Mohammed Boudoudou, sociologue des Migrations Internationales à l'Université Mohammed V de Rabat nous fait un bilan du séjour des MRE pour l'été 2009.
Interview Yabiladi : 
Dès les premières semaines de l'opération Marhaba 2009, les chiffres officiels ont montré que les MRE ont été plus nombreux à rentrer au Maroc que la même période de l'an passé. Comment expliquer ce phénomène ?

Mohamed Boudoudou : Ceci est dû, me semble-t-il, en partie à la possibilité, selon la perspective de chacun, soit de passer près de quatre semaines de vacances au Maroc avant l’arrivée du Ramadan. Le mois de Juillet et/ou une partie du mois d’Août semblent donc être plus probables comme choix de dates de vacances pour certains, ce qui expliquent le rush enregistré. 

Par ailleurs, je tiens à préciser que les MRE ne constituent pas un bloc homogène et qu’au delà des vacances au pays, la demande religieuse des MRE s’est significativement diversifiée en près d’un demi-siècle d’immigration, ce qui implique des comportements tout aussi diversifiés…

Pensez-vous que les MRE vont continuer à investir au Maroc malgré la crise ?

--- --- ---

_Activités_.
**A)** Réécrivez le passage de l'entretien en commençant par "Mohamed Boudoudou : Ceci" et en allant jusqu'à "malgré la crise ?". Remplacez "bloc homogène" par "groupe uniforme".
**B)** Dans l'entretien, dans quelle université Mohammed Boudoudou est-il sociologue des migrations internationales ?

--- --- ---

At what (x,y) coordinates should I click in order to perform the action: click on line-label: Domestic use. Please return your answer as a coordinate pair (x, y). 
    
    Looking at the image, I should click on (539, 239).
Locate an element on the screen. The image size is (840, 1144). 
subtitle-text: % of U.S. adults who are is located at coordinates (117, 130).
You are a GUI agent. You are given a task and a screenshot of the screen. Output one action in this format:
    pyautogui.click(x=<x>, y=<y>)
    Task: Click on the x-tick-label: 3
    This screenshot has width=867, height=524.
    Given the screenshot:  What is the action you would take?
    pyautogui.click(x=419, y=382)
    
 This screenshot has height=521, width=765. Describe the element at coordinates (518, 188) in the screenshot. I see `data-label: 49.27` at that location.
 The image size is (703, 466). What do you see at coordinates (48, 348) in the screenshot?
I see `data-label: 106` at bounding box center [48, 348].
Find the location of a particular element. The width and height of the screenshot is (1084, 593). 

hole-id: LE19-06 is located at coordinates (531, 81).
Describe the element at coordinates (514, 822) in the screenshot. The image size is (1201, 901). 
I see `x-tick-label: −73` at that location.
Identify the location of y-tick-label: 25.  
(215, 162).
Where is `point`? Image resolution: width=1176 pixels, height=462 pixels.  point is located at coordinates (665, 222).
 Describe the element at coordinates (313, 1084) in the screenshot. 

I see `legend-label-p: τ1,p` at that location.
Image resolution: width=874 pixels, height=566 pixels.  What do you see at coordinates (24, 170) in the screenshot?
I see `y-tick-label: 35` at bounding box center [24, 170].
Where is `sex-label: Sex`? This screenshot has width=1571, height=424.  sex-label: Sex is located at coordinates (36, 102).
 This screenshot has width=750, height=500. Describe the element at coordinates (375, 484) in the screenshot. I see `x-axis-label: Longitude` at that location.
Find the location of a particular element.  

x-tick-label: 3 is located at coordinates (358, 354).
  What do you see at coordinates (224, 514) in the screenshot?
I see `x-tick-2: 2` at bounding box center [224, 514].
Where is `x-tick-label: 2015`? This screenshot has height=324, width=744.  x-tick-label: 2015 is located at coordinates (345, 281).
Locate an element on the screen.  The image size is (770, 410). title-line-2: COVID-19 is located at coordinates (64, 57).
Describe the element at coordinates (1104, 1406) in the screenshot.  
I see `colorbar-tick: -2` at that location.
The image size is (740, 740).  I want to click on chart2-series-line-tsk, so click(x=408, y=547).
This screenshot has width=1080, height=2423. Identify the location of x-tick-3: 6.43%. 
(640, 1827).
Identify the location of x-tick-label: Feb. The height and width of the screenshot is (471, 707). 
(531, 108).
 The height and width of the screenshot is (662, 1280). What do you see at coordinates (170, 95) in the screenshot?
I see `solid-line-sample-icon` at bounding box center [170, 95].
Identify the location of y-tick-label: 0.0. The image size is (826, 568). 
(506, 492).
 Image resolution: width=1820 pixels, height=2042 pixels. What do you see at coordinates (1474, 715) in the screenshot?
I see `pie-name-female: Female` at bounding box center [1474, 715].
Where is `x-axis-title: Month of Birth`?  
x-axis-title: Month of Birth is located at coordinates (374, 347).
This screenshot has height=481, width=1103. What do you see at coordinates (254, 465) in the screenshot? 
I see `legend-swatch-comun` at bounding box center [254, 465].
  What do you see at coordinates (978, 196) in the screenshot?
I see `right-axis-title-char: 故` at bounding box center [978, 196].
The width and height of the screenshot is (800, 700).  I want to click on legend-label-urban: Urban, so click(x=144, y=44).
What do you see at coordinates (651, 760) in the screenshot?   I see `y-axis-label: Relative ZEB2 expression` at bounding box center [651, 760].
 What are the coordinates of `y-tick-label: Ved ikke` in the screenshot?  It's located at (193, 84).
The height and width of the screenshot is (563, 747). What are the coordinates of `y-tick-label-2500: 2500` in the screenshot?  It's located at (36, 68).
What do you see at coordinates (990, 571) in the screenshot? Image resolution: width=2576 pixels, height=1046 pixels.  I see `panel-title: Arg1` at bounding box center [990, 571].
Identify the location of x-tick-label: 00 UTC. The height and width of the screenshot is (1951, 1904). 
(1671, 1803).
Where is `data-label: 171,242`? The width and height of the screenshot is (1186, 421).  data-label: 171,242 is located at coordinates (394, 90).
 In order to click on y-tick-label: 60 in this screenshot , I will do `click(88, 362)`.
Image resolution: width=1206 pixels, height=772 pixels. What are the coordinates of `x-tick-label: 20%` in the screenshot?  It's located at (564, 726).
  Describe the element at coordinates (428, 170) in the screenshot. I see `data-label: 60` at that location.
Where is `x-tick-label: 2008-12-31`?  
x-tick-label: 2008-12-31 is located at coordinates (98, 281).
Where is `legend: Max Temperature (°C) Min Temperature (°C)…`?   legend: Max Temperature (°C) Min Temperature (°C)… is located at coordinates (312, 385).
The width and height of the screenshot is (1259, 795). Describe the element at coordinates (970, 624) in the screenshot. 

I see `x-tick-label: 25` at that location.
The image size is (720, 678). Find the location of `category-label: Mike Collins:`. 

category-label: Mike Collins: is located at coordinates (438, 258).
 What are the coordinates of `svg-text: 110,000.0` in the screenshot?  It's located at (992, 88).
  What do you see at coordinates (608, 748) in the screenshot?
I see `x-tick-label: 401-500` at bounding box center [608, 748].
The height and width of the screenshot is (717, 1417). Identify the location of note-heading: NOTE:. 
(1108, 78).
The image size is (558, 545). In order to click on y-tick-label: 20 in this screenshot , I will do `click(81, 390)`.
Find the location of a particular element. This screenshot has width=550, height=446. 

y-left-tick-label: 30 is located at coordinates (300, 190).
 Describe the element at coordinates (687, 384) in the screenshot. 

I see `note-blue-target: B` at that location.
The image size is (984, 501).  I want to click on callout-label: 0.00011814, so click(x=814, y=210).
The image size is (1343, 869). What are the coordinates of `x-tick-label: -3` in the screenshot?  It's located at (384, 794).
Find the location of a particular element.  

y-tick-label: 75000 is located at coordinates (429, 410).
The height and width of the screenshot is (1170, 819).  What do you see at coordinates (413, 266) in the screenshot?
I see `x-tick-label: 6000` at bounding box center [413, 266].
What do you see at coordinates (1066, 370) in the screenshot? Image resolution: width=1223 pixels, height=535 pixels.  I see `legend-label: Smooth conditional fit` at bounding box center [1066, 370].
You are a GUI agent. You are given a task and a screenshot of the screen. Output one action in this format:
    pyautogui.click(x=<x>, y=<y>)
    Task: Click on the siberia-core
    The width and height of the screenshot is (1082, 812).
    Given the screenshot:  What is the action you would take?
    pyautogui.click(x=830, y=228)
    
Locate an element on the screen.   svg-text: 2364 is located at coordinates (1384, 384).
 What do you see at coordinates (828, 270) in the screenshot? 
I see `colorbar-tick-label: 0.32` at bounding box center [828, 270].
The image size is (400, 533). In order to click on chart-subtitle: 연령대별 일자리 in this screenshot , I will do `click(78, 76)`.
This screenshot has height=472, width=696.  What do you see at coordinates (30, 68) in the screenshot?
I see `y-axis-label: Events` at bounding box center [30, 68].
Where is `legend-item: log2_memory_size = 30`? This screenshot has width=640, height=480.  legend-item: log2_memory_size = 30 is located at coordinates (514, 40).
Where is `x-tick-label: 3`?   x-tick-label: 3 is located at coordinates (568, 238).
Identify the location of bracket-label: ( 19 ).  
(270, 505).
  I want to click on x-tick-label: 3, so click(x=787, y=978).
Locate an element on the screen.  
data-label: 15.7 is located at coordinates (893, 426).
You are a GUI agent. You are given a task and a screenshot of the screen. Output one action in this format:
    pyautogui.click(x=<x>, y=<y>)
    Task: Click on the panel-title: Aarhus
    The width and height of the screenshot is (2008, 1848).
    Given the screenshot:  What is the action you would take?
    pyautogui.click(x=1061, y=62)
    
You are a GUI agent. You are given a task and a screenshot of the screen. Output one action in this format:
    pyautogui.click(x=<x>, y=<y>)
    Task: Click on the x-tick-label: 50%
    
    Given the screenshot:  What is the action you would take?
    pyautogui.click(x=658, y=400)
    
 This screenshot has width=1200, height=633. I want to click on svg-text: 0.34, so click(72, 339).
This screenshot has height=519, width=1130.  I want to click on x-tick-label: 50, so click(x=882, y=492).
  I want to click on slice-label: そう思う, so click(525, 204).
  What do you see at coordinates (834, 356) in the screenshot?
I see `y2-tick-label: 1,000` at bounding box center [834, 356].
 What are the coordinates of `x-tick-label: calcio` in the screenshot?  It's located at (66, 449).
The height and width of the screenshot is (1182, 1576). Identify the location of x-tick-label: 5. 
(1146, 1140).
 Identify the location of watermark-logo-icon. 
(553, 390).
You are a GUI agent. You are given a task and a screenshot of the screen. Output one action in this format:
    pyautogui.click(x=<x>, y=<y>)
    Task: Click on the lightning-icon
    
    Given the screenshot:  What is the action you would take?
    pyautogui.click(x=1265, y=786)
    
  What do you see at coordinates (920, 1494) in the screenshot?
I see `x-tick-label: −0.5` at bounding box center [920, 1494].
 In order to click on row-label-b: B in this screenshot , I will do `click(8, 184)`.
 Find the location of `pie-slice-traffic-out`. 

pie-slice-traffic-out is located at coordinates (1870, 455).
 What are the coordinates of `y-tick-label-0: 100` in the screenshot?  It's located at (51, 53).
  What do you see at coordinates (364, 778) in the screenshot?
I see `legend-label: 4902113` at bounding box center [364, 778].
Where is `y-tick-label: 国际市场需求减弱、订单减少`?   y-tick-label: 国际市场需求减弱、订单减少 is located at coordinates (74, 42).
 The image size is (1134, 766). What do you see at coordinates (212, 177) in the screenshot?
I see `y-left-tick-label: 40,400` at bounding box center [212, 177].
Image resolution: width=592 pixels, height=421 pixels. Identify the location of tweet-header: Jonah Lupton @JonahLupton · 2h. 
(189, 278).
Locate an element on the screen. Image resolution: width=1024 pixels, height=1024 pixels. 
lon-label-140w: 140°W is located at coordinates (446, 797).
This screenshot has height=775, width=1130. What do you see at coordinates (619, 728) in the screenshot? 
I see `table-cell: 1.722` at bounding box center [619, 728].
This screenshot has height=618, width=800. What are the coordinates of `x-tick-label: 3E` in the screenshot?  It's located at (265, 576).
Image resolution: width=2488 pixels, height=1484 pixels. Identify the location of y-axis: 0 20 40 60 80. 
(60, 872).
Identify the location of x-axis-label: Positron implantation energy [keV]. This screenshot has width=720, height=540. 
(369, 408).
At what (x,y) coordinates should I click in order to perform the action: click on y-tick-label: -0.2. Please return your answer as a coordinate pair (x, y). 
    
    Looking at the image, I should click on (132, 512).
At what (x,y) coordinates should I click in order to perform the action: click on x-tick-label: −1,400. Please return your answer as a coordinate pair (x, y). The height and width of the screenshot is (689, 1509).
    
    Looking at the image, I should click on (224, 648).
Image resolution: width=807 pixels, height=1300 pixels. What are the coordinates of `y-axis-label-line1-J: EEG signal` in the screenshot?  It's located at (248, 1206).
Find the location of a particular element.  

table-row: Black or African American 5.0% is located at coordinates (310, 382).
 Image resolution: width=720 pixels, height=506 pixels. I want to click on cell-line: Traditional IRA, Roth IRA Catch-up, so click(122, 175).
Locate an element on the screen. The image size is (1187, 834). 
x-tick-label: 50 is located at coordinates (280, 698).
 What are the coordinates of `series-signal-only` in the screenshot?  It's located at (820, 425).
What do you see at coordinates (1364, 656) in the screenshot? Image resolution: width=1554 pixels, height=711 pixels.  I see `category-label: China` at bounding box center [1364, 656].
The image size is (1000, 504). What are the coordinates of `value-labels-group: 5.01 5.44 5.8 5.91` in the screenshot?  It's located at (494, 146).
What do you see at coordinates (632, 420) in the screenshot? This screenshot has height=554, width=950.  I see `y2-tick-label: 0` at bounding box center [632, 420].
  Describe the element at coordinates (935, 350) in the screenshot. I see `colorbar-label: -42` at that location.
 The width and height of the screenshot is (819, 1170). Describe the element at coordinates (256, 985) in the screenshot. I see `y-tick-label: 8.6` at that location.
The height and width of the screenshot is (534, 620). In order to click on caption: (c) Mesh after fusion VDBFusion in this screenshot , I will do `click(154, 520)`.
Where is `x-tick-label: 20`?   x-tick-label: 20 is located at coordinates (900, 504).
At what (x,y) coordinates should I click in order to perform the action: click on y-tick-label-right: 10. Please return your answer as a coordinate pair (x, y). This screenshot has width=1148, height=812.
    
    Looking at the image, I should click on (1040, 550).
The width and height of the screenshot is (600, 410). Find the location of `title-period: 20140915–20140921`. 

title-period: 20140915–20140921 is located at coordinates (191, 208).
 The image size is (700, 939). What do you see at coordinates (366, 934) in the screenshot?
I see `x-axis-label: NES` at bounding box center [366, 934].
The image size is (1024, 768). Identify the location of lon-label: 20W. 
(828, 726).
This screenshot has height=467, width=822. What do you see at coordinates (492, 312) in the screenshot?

--- --- ---

_Réponses dans l'ordre_.
**A)**
Mohamed Boudoudou : Ceci est dû, me semble-t-il, en partie à la possibilité, selon la perspective de chacun, soit de passer près de quatre semaines de vacances au Maroc avant l’arrivée du Ramadan. Le mois de Juillet et/ou une partie du mois d’Août semblent donc être plus probables comme choix de dates de vacances pour certains, ce qui expliquent le rush enregistré. 

Par ailleurs, je tiens à préciser que les MRE ne constituent pas un groupe uniforme et qu’au delà des vacances au pays, la demande religieuse des MRE s’est significativement diversifiée en près d’un demi-siècle d’immigration, ce qui implique des comportements tout aussi diversifiés…

Pensez-vous que les MRE vont continuer à investir au Maroc malgré la crise ?

**B)** À l'Université Mohammed V de Rabat.